▸ **Exercise goal**
Transcribe word for word the records between the line holding "You are a GUI" and the line holding "Viewport: 618px width, 463px height.", inclusive.

▸ **Records provided**
* start *

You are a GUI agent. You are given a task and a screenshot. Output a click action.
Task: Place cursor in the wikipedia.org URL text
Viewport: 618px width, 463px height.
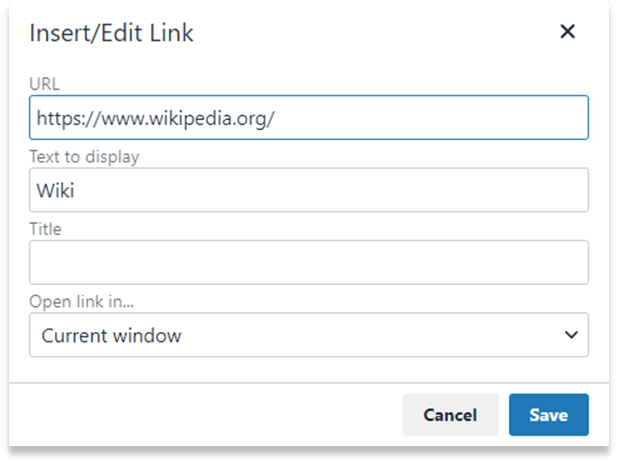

* end *
* start *

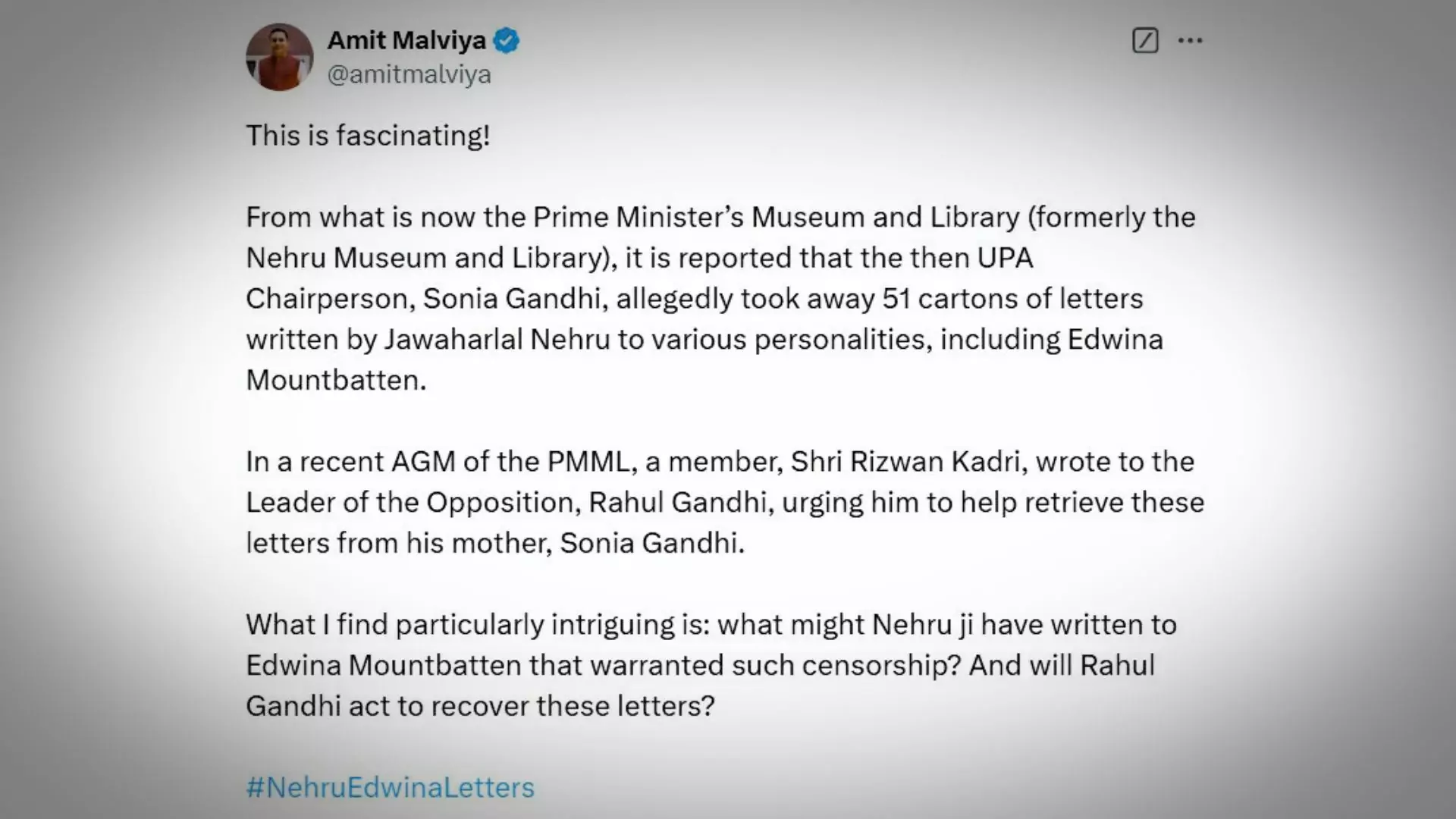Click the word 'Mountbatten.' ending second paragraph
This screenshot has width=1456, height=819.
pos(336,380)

* end *

▸ **Completed task**
You are a GUI agent. You are given a task and a screenshot. Output a click action.
Task: Place cursor in the wikipedia.org URL text
Viewport: 618px width, 463px height.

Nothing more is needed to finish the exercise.